• **DIRECTIONS FOR THIS TASK**
Show every line of the rows below that contains the word "should", matching case exactly.

--

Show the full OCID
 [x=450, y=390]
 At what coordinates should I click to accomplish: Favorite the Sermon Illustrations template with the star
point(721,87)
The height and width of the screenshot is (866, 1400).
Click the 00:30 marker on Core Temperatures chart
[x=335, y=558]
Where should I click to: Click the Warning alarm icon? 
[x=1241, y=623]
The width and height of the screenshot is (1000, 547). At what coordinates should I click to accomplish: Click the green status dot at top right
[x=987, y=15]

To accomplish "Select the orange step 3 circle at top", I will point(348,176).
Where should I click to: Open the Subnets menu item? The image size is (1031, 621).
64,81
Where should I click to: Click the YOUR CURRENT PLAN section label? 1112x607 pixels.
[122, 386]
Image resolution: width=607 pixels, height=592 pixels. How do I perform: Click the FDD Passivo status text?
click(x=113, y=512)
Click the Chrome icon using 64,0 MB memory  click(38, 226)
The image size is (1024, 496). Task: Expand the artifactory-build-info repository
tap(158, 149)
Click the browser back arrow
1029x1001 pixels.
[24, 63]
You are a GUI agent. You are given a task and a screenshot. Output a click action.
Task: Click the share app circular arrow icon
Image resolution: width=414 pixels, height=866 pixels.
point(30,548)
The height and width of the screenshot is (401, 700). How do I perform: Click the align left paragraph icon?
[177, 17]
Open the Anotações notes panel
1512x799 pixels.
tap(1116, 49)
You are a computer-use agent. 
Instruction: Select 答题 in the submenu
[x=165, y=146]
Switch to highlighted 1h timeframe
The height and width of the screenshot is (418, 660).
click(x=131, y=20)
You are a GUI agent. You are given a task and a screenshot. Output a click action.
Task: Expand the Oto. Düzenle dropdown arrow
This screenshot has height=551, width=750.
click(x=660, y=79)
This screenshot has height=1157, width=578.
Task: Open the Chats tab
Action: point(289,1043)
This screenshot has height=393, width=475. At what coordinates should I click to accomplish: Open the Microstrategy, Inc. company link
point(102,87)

--

• **THE REPLY**
 At what coordinates should I click to accomplish: Favorite the Sermon Illustrations template with the star
Where should I click to: Click the Warning alarm icon? 
The width and height of the screenshot is (1000, 547). At what coordinates should I click to accomplish: Click the green status dot at top right
Where should I click to: Open the Subnets menu item? The image size is (1031, 621).
Where should I click to: Click the YOUR CURRENT PLAN section label? 1112x607 pixels.
This screenshot has height=393, width=475. At what coordinates should I click to accomplish: Open the Microstrategy, Inc. company link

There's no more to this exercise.